* [WHAT YOU HAVE TO DO]: Copy each of the rows below word for word, leaving out the pictures.

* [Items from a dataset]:
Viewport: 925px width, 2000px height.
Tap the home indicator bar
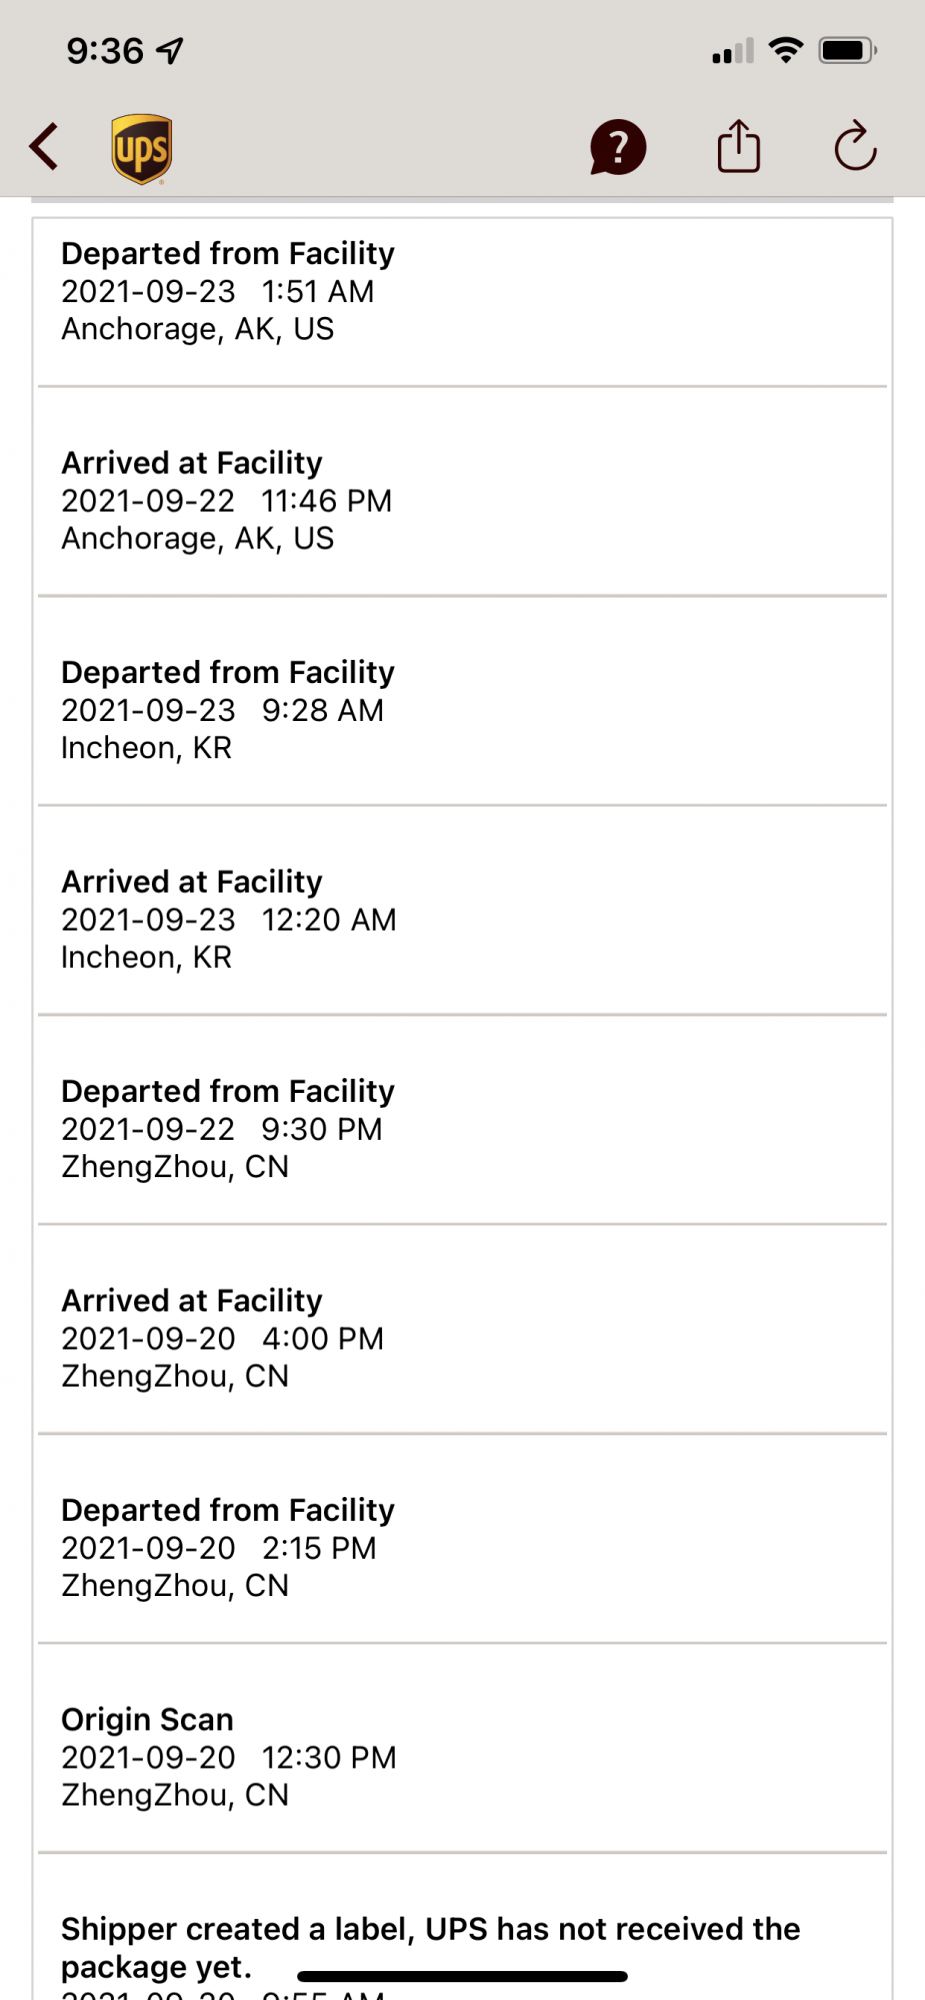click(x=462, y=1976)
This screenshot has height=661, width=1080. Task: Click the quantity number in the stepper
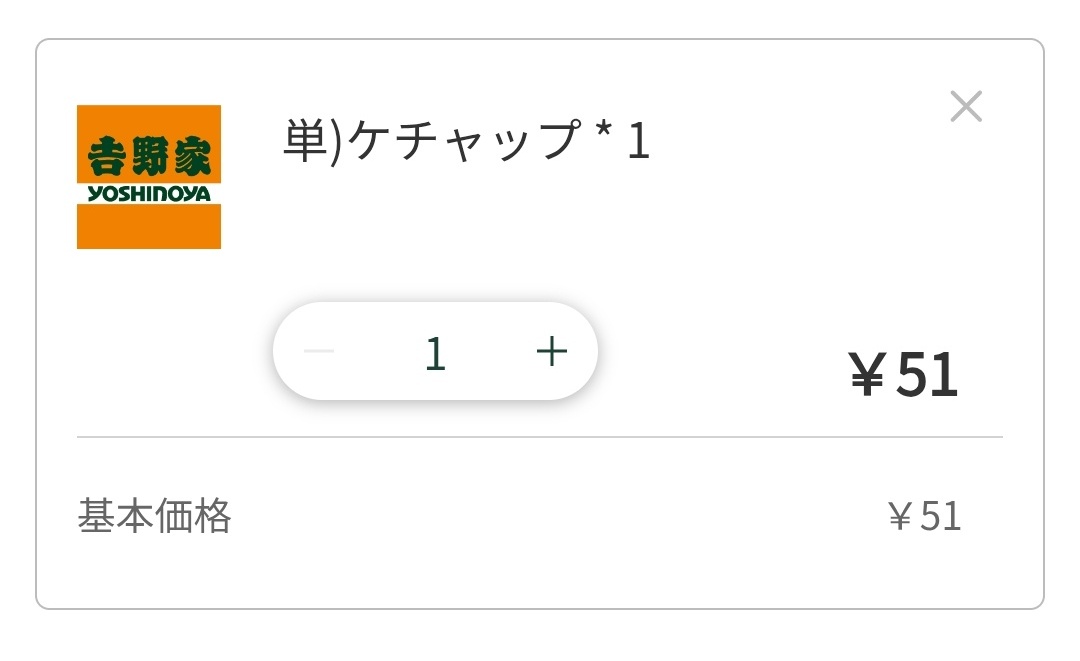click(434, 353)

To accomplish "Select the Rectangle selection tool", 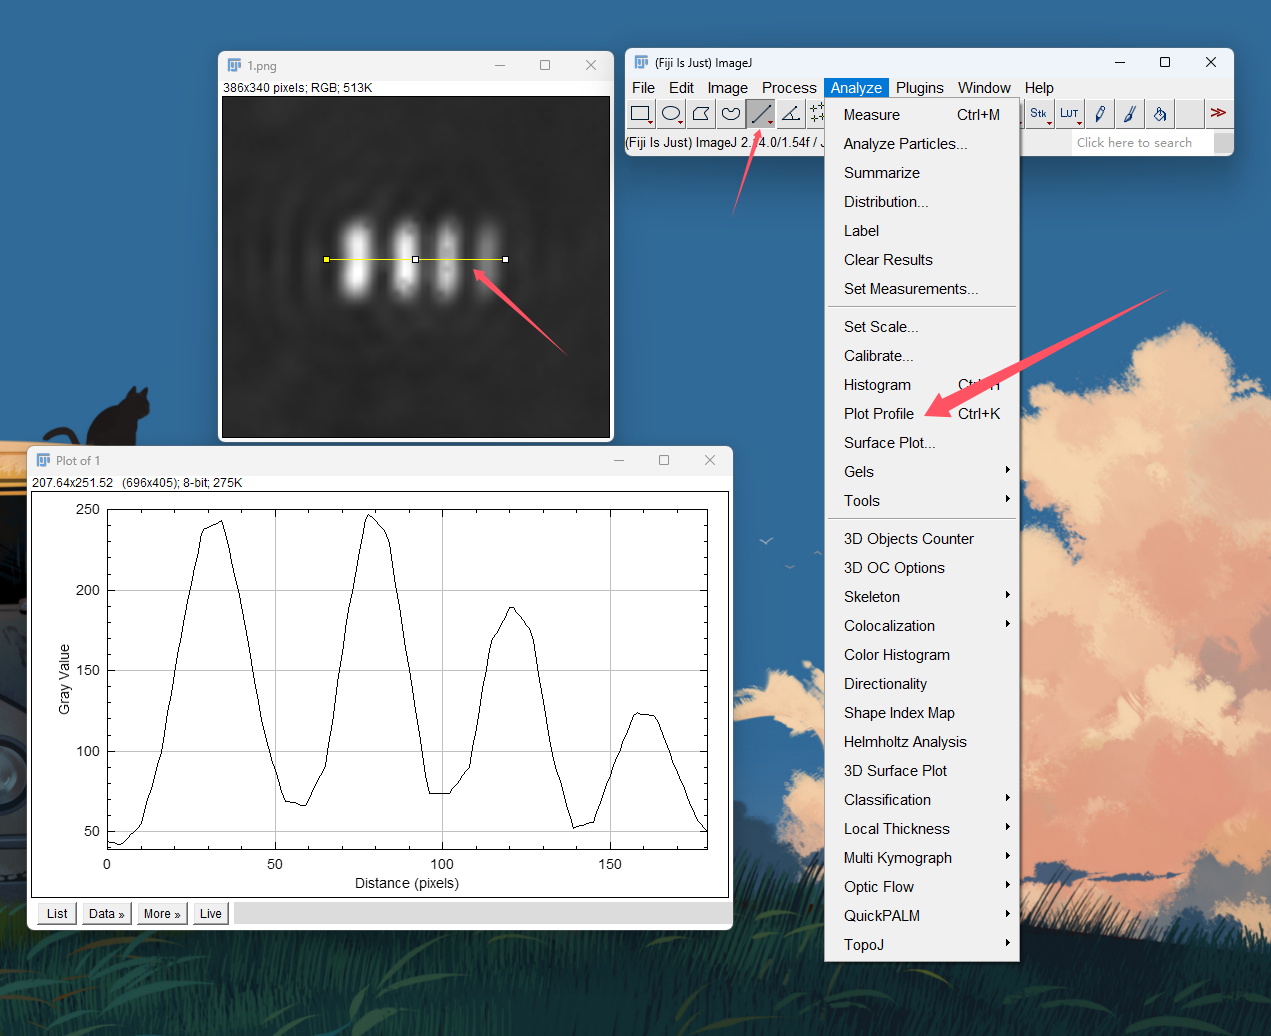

* [TASK RESPONSE]:
Viewport: 925px width, 2000px height.
Tap the home indicator bar
click(x=462, y=1976)
This screenshot has height=661, width=1080. Task: Click the quantity number in the stepper
click(434, 353)

To accomplish "Select the Rectangle selection tool", 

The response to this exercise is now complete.